Create and maintain your own systems

Working within the systems of the school, try to keep records that make sense to you and could be maintained if and when the school decides to change the software its is using. 

Over the four years at the school mentioned above, we used Seesaw, Toddle, ManageBac, Google Classroom, PowerSchool, MaiaLearning, UniFrog and Google Docs. As part of your system, create a map to use to find different information about students. This map can be shared with your admin colleagues and any new colleagues. Identify on the map which software is being used and where. 

Sample map: new student A 

New student A applies to the school and their report cards, transcripts, exam results, edpsych assessment, MAP scores, safeguarding concerns etc are all uploaded to OpenApply or put in an admissions file. 

Admitted: new student A is admitted. At enrolment, all the information from OpenApply or the admissions file goes to PowerSchool or other SIS or in the hard-file folder in the counselling office. 

Enrolled: new student A is enrolled. Their schedule and future grades and report cards will be in Toddle or another LMS software. Now that they are a student at your school, where do you keep your counsellor notes: SCUTA or MaiaLearning or PowerSchool or a secure Google Doc or Excel sheet? Where do you (or the school) keep any behavioural notes, a record of all of the sports, activities, and service the student is involved in while they are a student at your school?

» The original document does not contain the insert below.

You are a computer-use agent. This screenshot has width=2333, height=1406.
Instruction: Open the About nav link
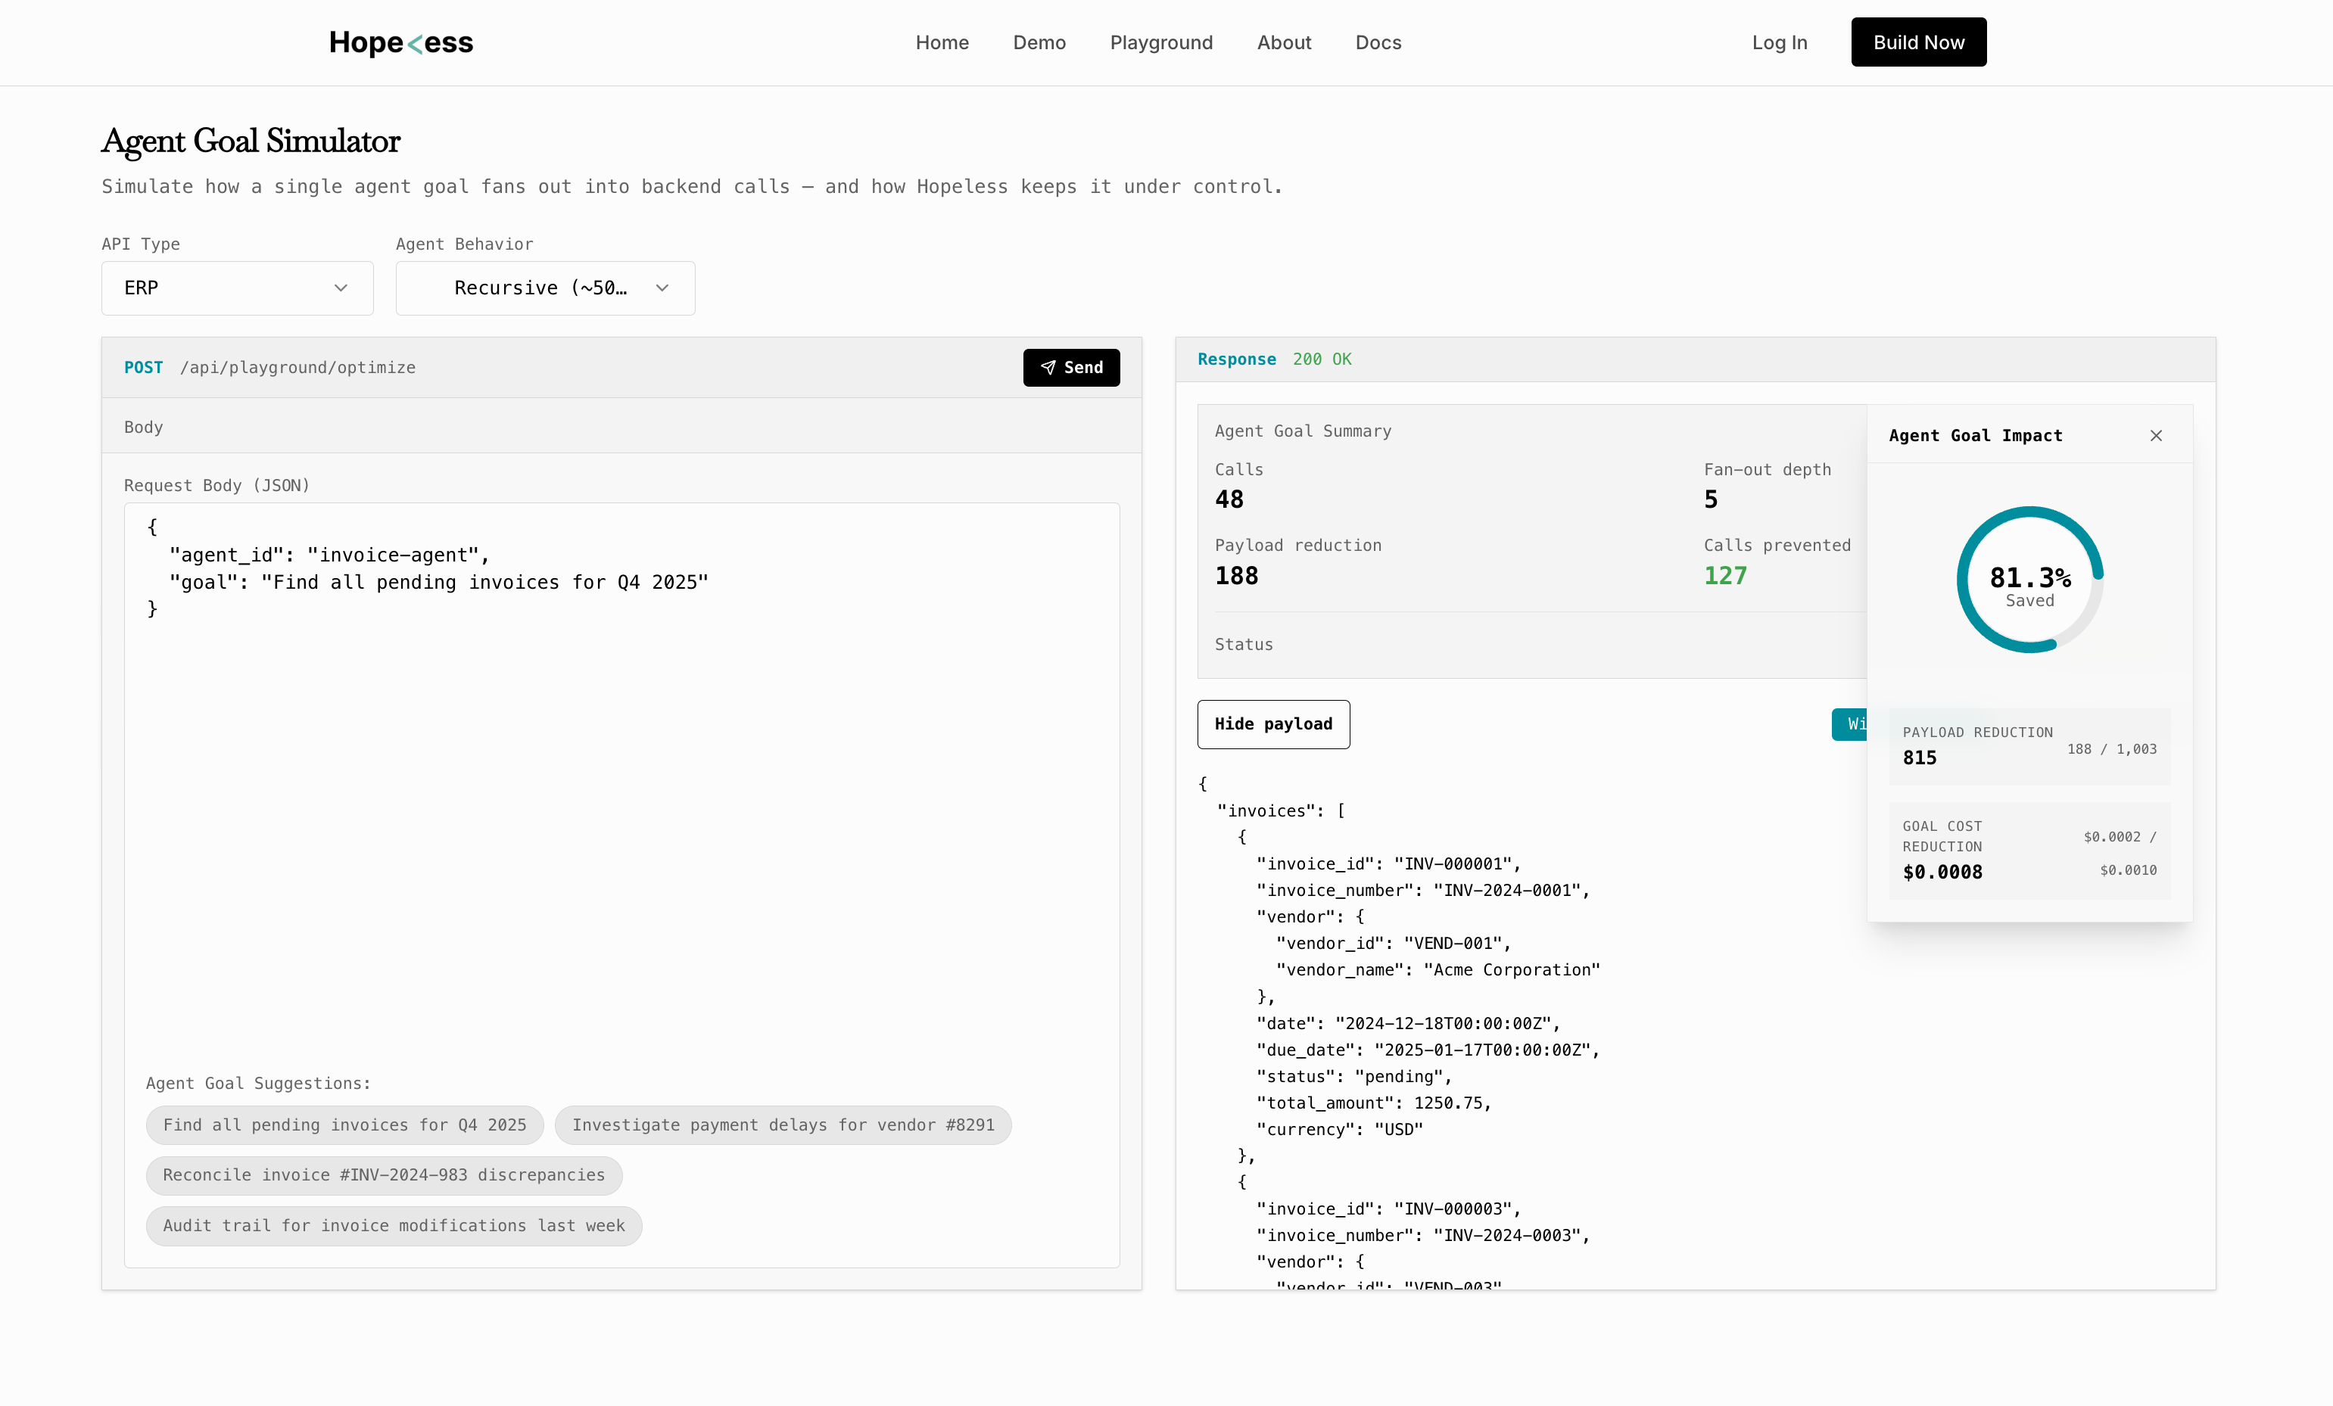point(1284,43)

Transfer out or graduation: new student A is transferring or graduating. How do you collate all the above info to send to another school or to a university? Do you use MaiaLearning, Unifrog or BridgeU for universities; CPoms for child protection and safeguarding; a GoogleDrive folder for sharing all school reports with an exiting family or sending to a new school?

As counsellors, we use these systems in different ways and more holistically than our admin or teaching colleagues. They might not know how the change in one type of software will impact the maintenance of student information as a whole. Keeping a similar type of map or chart will help you advocate for students if you see the map being changed along the way

Implement self-care

When everything is changing around you, remember to take care of yourself with fidelity. Take a walk around the school after a challenging meeting or a tough session with a student. Schedule a daily appointment for your break and lunchtime in your calendar. Practise the mindfulness techniques you teach the students. Care for yourself by advocating for yourself, always. 

By aligning your practice as a school counsellor with what works for you within the boundaries of professional associations such as ASCA and ISCA, you will be more equipped to weather colleague turnover and systemic transitions. Cultivating resilience will conserve energy and focus your work so that you can effectively support your students.